In perlre, the documentation for (?{...}) says:

"Due to an unfortunate implementation issue, the Perl code contained
in these blocks is treated as a compile time closure that can have
seemingly bizarre consequences when used with lexically scoped
variables inside of subroutines or loops. There are various
workarounds for this, including simply using global variables instead.
If you are using this construct and strange results occur then check
for the use of lexically scoped variables."

I'm indeed seeing weird things, mainly variables getting undefined for
no reason.
Any ideas on what the "various workarounds" that TFM is speaking of
are?
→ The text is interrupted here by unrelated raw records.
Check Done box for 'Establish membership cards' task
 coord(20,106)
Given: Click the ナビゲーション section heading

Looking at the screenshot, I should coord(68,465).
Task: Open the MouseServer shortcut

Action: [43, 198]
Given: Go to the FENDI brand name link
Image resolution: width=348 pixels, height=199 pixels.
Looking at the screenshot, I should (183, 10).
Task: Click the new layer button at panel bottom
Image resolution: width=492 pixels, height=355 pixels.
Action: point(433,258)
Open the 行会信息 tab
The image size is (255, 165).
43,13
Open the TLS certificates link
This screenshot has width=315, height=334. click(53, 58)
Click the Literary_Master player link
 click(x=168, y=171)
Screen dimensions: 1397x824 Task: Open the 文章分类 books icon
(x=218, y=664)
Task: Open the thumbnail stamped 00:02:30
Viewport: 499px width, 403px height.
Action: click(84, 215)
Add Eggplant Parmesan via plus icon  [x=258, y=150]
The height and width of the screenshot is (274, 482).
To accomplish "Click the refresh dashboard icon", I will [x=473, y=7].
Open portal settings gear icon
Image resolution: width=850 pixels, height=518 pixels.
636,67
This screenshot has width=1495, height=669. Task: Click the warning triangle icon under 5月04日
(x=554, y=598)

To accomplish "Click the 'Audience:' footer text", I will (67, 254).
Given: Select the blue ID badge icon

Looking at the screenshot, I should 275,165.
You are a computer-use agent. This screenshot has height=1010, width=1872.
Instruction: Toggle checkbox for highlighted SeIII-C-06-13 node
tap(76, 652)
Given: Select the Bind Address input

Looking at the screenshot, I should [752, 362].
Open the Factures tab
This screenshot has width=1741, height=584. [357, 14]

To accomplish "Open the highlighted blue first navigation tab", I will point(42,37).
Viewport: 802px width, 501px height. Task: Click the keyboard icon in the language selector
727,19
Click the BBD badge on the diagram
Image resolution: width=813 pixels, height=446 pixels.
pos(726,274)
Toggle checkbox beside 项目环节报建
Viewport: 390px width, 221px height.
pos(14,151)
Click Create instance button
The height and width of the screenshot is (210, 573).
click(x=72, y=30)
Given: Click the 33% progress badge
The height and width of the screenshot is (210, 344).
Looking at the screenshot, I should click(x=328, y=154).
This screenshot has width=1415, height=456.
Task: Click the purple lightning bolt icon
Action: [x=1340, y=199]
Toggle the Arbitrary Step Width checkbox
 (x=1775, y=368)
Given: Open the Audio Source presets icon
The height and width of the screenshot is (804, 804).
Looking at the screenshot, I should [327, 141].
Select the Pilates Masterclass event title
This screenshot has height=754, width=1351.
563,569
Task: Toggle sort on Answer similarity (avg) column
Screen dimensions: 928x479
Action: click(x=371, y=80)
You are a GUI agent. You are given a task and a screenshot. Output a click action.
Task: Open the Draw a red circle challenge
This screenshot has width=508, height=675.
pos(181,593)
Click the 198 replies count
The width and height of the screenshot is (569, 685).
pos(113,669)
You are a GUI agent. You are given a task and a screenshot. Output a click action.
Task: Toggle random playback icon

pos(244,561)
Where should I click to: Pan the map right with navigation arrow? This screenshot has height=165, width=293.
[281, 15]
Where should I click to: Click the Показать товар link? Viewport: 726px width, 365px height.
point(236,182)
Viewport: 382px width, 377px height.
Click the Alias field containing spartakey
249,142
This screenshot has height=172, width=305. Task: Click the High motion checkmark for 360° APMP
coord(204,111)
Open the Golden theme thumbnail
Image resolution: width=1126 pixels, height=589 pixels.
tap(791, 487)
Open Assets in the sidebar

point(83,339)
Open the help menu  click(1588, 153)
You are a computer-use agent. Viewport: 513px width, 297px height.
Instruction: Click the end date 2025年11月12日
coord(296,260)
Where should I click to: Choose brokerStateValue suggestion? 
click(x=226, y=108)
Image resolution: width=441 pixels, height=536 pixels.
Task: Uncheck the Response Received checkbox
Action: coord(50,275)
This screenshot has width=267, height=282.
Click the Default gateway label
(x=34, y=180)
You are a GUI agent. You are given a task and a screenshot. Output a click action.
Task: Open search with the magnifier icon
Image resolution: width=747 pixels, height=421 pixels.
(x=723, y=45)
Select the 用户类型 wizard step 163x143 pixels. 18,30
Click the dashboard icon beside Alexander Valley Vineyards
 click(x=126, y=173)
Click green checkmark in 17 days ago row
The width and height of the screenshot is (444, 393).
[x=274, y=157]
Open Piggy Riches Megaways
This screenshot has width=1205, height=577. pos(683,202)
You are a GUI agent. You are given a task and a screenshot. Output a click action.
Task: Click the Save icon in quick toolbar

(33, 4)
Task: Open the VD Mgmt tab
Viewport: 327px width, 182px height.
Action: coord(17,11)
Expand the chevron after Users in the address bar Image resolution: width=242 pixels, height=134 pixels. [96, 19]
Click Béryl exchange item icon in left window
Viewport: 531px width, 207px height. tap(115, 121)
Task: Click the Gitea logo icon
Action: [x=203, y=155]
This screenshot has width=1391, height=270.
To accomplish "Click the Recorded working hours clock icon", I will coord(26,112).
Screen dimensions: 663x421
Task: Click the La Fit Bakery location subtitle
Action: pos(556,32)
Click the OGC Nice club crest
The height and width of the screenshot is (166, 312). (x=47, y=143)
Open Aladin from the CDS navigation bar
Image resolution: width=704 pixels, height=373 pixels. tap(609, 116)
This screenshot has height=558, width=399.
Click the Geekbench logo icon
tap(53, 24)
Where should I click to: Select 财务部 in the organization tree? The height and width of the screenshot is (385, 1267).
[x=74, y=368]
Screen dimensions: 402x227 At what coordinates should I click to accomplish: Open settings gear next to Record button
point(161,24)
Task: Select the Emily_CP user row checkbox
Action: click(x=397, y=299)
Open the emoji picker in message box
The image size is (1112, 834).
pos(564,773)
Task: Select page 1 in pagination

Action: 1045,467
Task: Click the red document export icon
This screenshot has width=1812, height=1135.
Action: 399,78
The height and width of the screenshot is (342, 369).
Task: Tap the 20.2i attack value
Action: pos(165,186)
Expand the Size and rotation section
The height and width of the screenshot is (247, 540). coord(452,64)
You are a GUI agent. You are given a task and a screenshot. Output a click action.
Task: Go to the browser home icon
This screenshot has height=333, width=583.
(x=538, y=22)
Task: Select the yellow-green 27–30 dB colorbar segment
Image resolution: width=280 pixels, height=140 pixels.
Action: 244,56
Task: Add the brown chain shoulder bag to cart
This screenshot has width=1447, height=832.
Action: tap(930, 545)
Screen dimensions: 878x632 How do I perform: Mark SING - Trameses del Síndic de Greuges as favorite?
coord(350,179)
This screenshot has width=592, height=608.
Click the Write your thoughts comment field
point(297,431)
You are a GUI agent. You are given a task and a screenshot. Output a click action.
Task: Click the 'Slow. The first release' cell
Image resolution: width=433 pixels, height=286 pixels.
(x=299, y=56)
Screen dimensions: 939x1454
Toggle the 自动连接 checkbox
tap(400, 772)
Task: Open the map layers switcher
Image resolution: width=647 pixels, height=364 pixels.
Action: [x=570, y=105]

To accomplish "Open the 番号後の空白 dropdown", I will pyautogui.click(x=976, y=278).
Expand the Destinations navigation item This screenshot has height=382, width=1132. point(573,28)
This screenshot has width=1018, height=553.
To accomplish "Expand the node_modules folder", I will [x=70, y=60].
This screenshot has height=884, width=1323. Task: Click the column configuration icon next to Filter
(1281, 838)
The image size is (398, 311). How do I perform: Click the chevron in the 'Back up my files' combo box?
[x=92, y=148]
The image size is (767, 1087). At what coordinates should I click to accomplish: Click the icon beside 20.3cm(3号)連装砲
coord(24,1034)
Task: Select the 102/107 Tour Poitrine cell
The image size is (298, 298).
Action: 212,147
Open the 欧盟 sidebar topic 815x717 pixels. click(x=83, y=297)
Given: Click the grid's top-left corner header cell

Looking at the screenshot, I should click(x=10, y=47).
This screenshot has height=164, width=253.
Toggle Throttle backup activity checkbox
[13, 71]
I'd rather stay as far away from global vars as I can.

Thanks,
--Ala

Probably the key phrase is "the Perl code contained in these blocks";
Imbedding code inside of a regular expression really has limited use
unless used in conjunction with a conditional or to immediatly store
the value of the last capture group.

It gets better, you can't nest another regular expression in the block
(since the engine is not reentrant).

Seemingly better results happen when you call a named subroutine from the
code block. Here, lexicals seem to work and m// seems to work, but not s///
(the latter causes a crash on my machine, so be carefull not to call a
Perl function that uses the regex engine).

It seems the lack of explanation and numerous caveats are meant as a warning
to stay clear.

Below are a few examples.
The first one trys a lexical within the code block (not too good).
The second calls a subroutine (that does lexicals) from withing the code block.
The third is an example of somebody's IP parser I cleaned up that
shows extended conditional and code embedding (using 5.10).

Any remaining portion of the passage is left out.